Аннотация: Илья Эренбург, Юлий Даниэль, Борис Чичибабин
А БЫЛО ТАК
А было так: сапожник родом
Себя возвёл на пьедестал -
И стал народ врагом народа,
А он один народом стал.
Это эпиграмма (её автор, если я не ошибаюсь, Владимир Карпеко) облетела чуть ли не всю интеллигентскую Русь.
Повеяло ветром перемен. Что-то сдвинулось в умах и сердцах россиян.
Так уж складывалась моя судьба, что мне довелось общаться, дружить, а иногда и спорить с кое-кем из тех, кто внёс свой заметный вклад в эту перестройку умов и сердец: с Юлием Даниэлем, Ларисой Богораз, Борисом Чичибабиным и др.
Помимо этого, мне посчастливилось встретиться с глазу на глаз, обменяться мнениями и с такими уже тогда широко известными деятелями культуры, как Илья Эренбург, Виктор Шкловский, Илья Сельвинский, Валентин Катаев, Михаил Зенкевич...
Они не скупились на слова, говорили о своём наболевшем, накипевшем - без оглядки на официоз, доверительно.
Думаю, что их суждения помогли мне глубже заглянуть в тот котёл, в котором варилась культурная, общественная мысль России тех лет.
Трагическую ошибку, думается мне, делают те, кто, будучи крепок задним умом, судят о прошлом, сообразуясь только с теми его результатами, которые очевидны им на сегодняшний день. Завтрашний день, несомненно, внесёт весьма существенные коррективы в сегодняшние оценки.
Признавая, что сплошь и рядом наши предшественники (да и мы сами), руководствуясь самыми благими намерениями, мостим ими дорогу в ад, - мы всё же не вправе презрительно отмахиваться от этих благородных намерений, закрывая на них глаза, недооценивать весомость, значимость мотивов тех, кто, с нашей сегодняшней точки зрения, совершал грубые промахи, трагические ошибки. Такой взгляд на прошлое - одна из самых опасных форм исторической слепоты.
Историческая истина во всей своей полноте, сложности, противоречивости предстанет перед нашим мысленным взором только тогда, когда мы соотнесём нашу сегодняшнюю точку зрения с теми бытовыми и бытийными обстоятельствами, в которые были впаяны люди, жившие в прошлом, с думами, чувствами, отчаянием и надеждами этих людей.
В доперестроечное время все мы - даже те, кто имел доступ к самиздату и тамиздату - жили на голодном информационном пайке.
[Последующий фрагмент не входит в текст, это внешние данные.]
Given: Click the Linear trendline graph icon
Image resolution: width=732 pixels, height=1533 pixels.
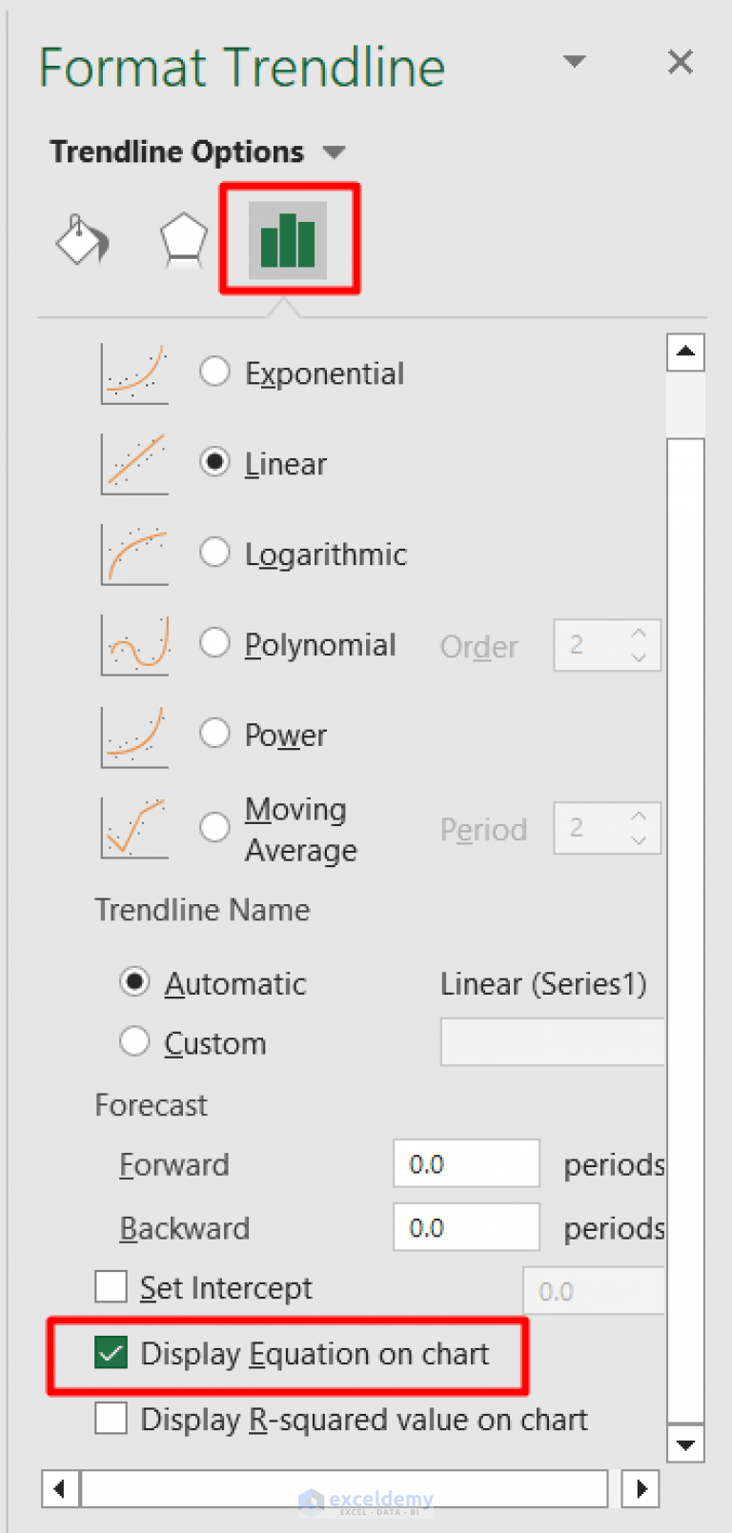Looking at the screenshot, I should [135, 464].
Зато нам не грозило такое обилие информации, которое ведёт к несварению ума и совести.
Каждая крупица правды была для нас на вес золота. А эти крупицы мы извлекали не только из самиздата и тамиздата, из нашего собственного биографического опыта, но и из слухов, анекдотов, окололитературного фольклора, из кухонных разговоров и редких встреч с людьми широкого культурного кругозора.
Начну с окололитературного фольклора.
Юрий Даниэль и особенно Андрей Синявский, работавший в институте мировой литературы, в котором обитали многие свидетели литературного закулисья 30-х годов, собирали и хранили предания о литературном быте сталинской эпохи, которые, если и не имели статуса документальной истины, то по меньшей мере были эхом реальных событий.
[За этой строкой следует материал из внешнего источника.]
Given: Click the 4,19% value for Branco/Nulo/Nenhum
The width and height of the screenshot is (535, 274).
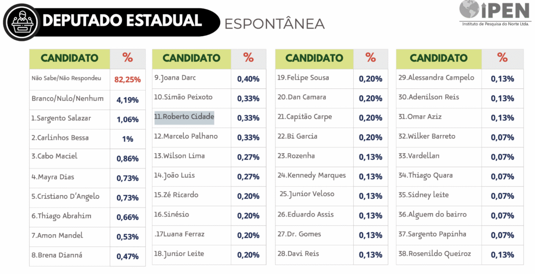Looking at the screenshot, I should [127, 99].
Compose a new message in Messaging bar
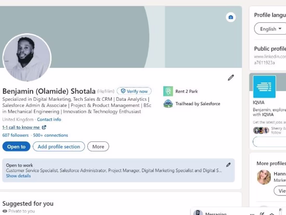This screenshot has height=215, width=286. [x=262, y=214]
Вот один из устных рассказов Даниэля на литературную тему.
Однажды поздним вечером (дело шло к полуночи) поэт Эдуард Багрицкий, который вёл образ жизни домоседа, вышел на лестничную площадку в тот самый момент, когда на ней появился его сосед, журналист Марк Колосов.
Колосов удивился: Куда это вы направились, Эдя, в такую пору?
- Хочу подышать свежим воздухом. А вы?
- И я.
Они вышли из писательского дома вдвоём. Ходили, бродили. Наконец Багрицкий возмутился: "Ну что вы ко мне прилипли? Я хочу побыть наедине с самим собой".
Они расстались, пошли в разные стороны. Через некоторое время они столкнулись у входа в особняк Горького. Расхохотались и вместе вошли в жилище Алексея Максимовича. Здесь ночью на манер воровского сходняка был собран консперативно цвет советского писательства для встречи со Сталиным. На этой ночной сходке вождь сообщил писателям, что отныне основным методом советской литературы будет соцреализм.
Есть ряд свидетельств, прямо или косвенно подтверждающих эту фольклорную версию.
А вот ещё один рассказ из этих же уст.
В 1935 году (это общеизвестно) в Париже проходил Антифашистский конгресс писателей. По какой-то странности среди его участников не оказалось Бабеля и Пастернака, которых хотели увидеть и услышать иностранные писатели, делегаты конгресса. Последние настояли на приезде Пастернака и Бабеля, и те вскоре оказались в Париже.
Бабель, владевший французским языком, как родным, с большим успехом выступил на конгрессе.
Когда прославленный одессит возвратился в Москву, Горький, высоко ценивший присущий Бабелю талант устного рассказчика, пригласил к себе Иосифа Сталина, чтобы угостить вождя блистательной, живописной, мудрой речью Бабеля.
Исаак Эммануилович, с тревогой следивший за тем, как в Германии поднимал голову нацизм, воспользовался встречей со Сталиным, чтобы поднять вопрос о необходимости тесного сотрудничества СССР с Францией. Сталин слушал Бабеля с раздражением, а когда Бабель остановился, мрачно подытожил рассуждения Бабеля: "Наши взаимоотношения с Францией будет рассматривать Наркомдел".
Встал и вышел.
Бабель пожаловался Горькому: "Плохи мои дела, Алексей Максимович: не понравился я Сталину. А ещё хуже: Сталин не понравился мне".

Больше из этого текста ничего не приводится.